However, at the moment, I have not reached the halcyon position of being able to overcome my differences with my Metta meditation. I therefore have to learn to defend myself against negative criticism. Negative criticism can be extremely powerful. It can undermine one's self confidence.  One of the benefits of giving Metta to oneself is that it can help maintain self-respect in a severely critical environment. Giving Metta to one’s family can help maintain the family’s sense of dignity in a severely critical environment. It may also assist in the development of an ambience of familial love. A severely critical environment is vastly different from the quiet of the shrine room. In the quiet of the shrine room, it may be possible to give Metta to oneself and all beings. In a Dhamma talk at the Vihara, I heard it said that the Buddha’s Teaching is like a pair of leather shoes. This was explained to mean that the Buddha’s teaching would enable a practitioner to walk over inhospitable ground because the leather shoes would protect one’s feet.

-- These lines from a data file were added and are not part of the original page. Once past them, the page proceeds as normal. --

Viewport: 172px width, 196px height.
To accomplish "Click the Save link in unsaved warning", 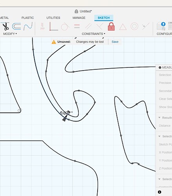I will (115, 42).
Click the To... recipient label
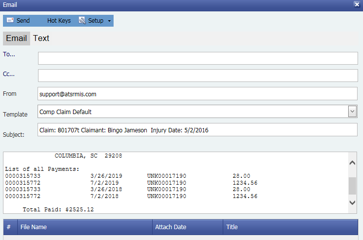The height and width of the screenshot is (240, 363). [9, 54]
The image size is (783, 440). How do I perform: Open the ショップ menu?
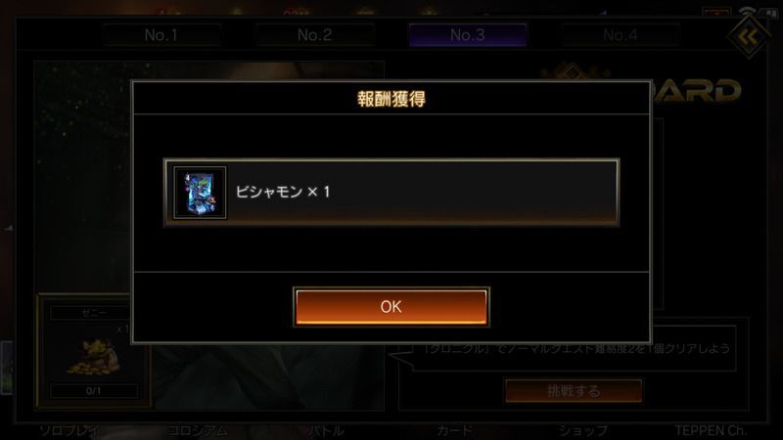(582, 430)
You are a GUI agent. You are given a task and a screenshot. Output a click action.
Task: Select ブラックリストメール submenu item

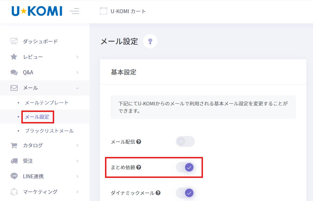(x=49, y=131)
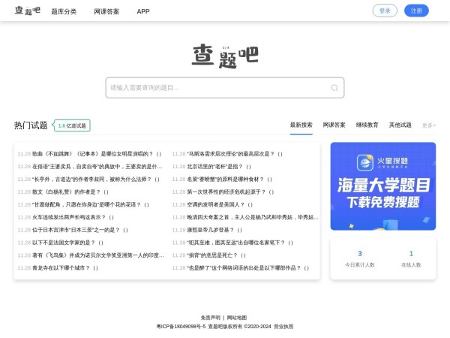Focus the question search input field
This screenshot has width=450, height=338.
tap(218, 88)
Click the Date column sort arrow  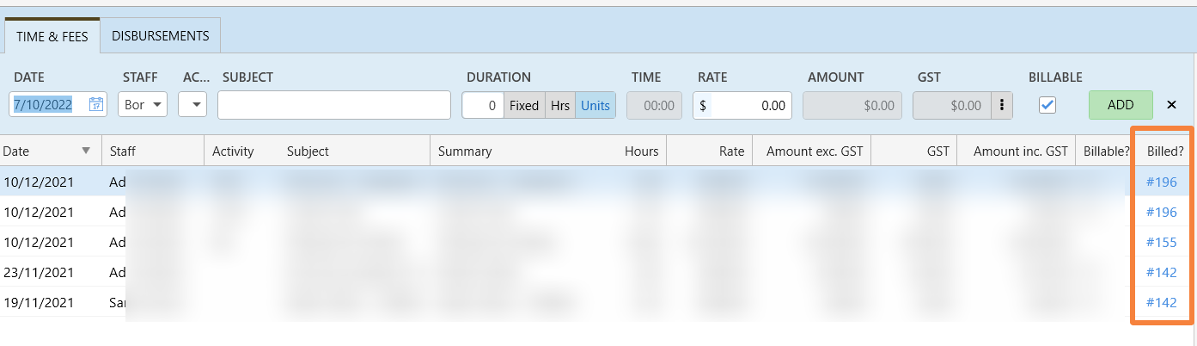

When one is confronted with severely critical, hateful views, one must deal with them, or go under. If one goes under, without trying to prevent it from happening, this is the same as letting others take advantage of one. Very early in my practice, I learned that it was pointless to try and argue my case against these negative views. Instead, I took the view that the thoughts conveying these critical, hateful views were the possessions of those that uttered them. In this way, I began to tell myself that they were an unwelcome gift to me. In this way, I began to develop the thought of silently calling the donor of the unwanted gift to mind. In this way, I would silently say to this person that I did not accept their critical, hateful, unwanted gift; and, that I was returning it to them, because it was rightfully theirs and not mine; and, as such, there was no place for it in my heart. 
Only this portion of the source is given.